Reading Philip Pullman's _Northern Lights_, which I cannot recommend highly
enough. The sinister agency in this book is called the "General Oblation
Board" - the GOBblers - who steal children and sever their daemons - their
souls - from them in a process called "incision". Sacrifice - or, here,
oblation - is their term for exploitation, mutilation of others.
Self-exploitation, self-mutilation, is not necessarily less reprehensible.
Perhaps I have a certain right over myself that I do not have over others.
The scope of this right is problematic however: debates about abortion and
euthanasia can turn on just this point.
The act of charity that is onerous and involves suffering is not guaranteed
to be free of narcissism. Narcissism knows what to do with suffering. It
turns it into costume drama. Simone Weil doubted whether torturing Hitler
would do anything other than vindicate his sense of his own greatness, since
the great hero must be afflicted and perhaps even slain by his enemies.
Masochism is narcissism trying to get the better of its vicissitudes. As
this is what narcissism always does, masochism is ineluctable, worse luck.

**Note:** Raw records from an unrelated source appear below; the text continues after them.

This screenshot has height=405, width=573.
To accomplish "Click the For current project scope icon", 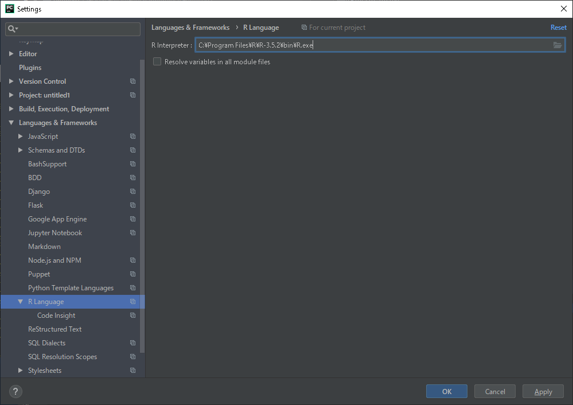I will (x=303, y=27).
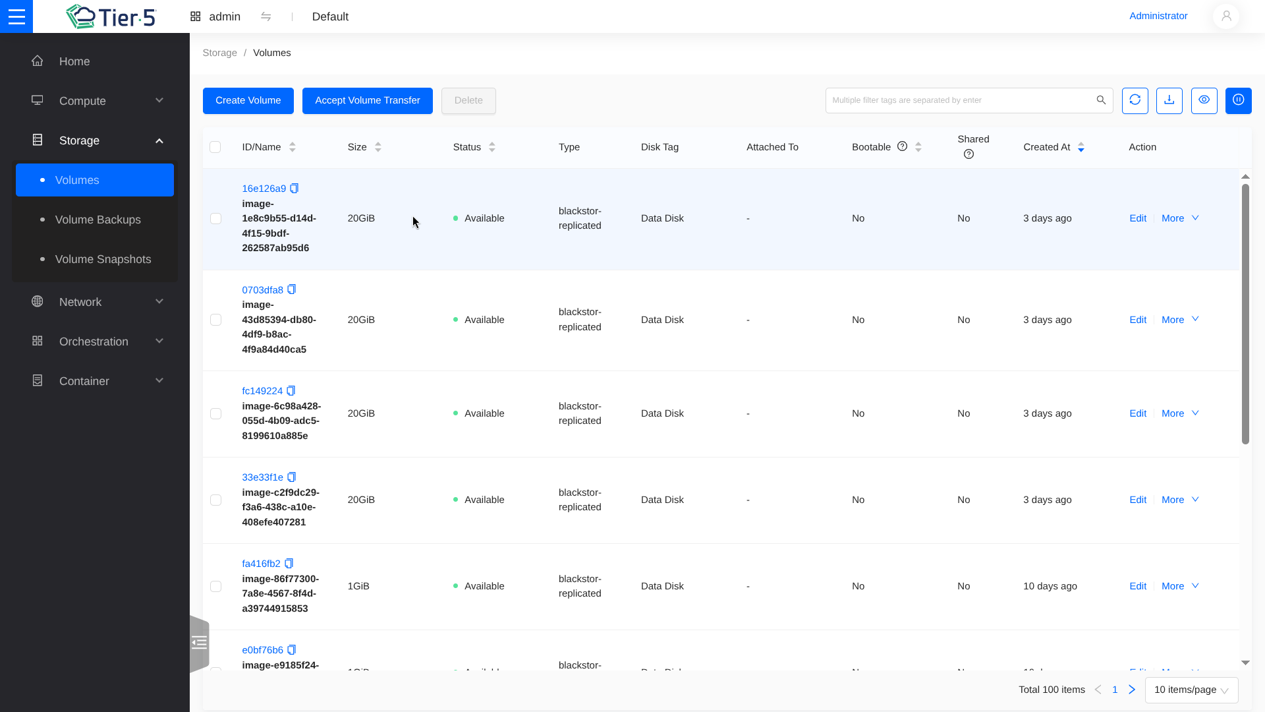Open Volume Backups menu item
Screen dimensions: 1265x712
click(98, 220)
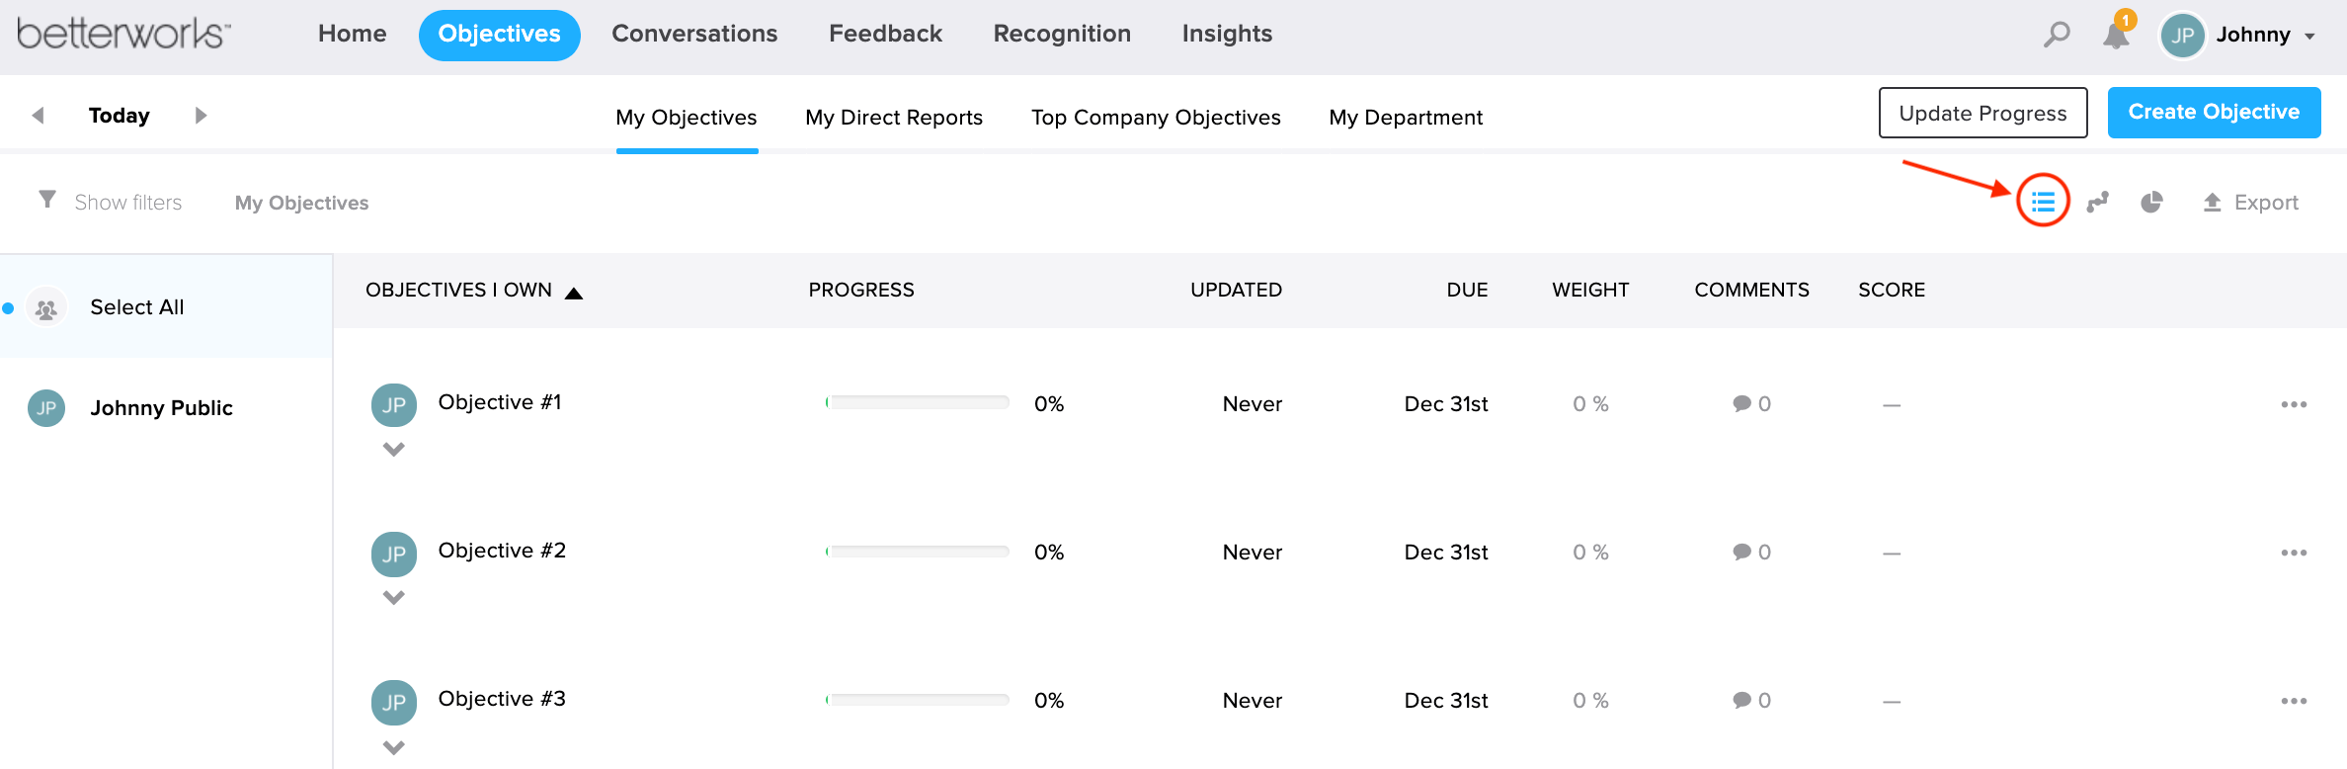Select All owners in the sidebar
The width and height of the screenshot is (2347, 769).
tap(136, 306)
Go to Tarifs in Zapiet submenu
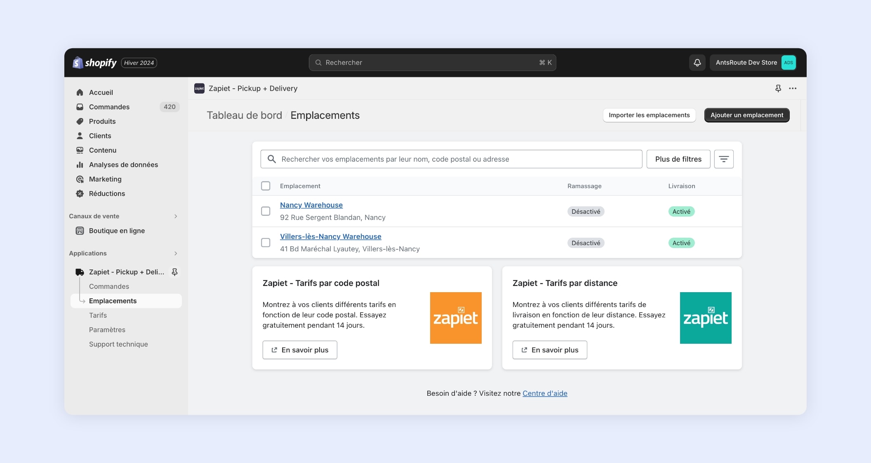The width and height of the screenshot is (871, 463). [x=98, y=315]
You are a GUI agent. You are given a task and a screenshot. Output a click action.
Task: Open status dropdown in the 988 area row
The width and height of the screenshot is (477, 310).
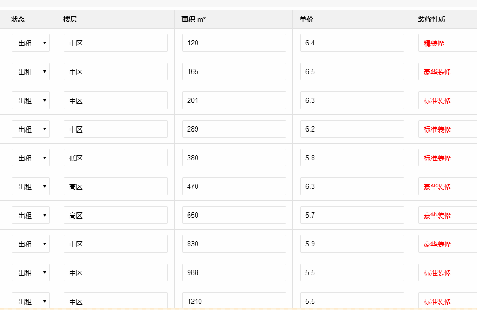(31, 272)
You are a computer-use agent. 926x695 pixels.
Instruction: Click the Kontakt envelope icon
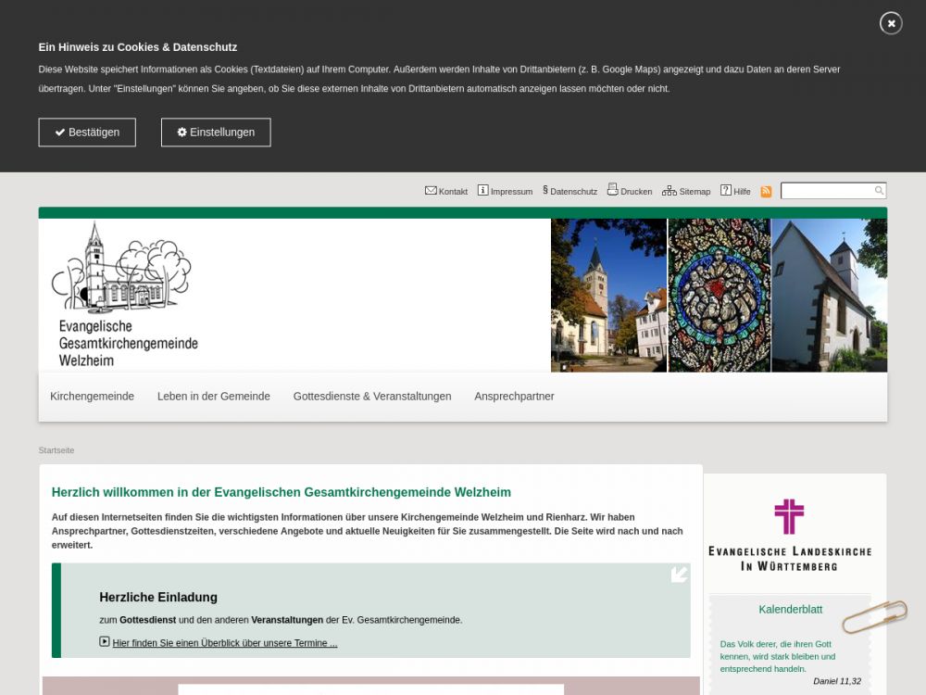pyautogui.click(x=431, y=191)
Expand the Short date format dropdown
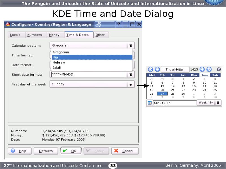Viewport: 226px width, 169px height. 131,75
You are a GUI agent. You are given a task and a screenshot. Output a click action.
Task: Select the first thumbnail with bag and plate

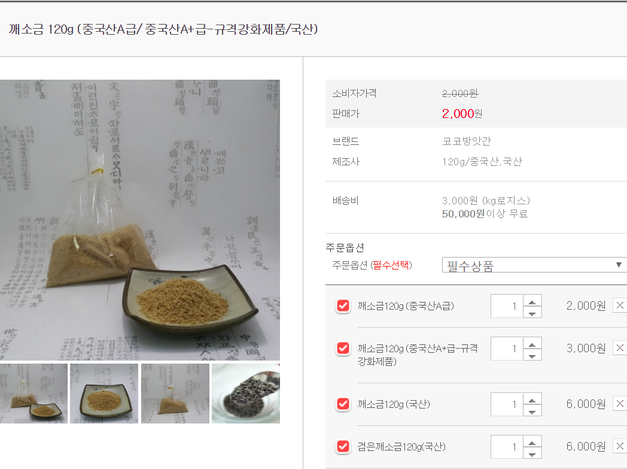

At least it's somewhat resourceful, creative even. Still, I for one feel
cheated.
A self that needed the guarantee of its own existence would experience
self-giving, or self-emptying, as suffering: as anxiety, fear of death and
nothingness. That which one is in place of oneself, when one is besides
oneself, might be free - ecstatically so - of such angst. But this other
remains tied to the self, so that its freedom is always at the beck of
anxiety. One might imagine one's mirror image walking free, or one's shadow
abroad, leaving the dull original standing oddly bereft. "Virtual" selfhood
is sometimes imagined in this way. I return to the prosaic: my shadow will
be buried with me, it will go where all the shadows go.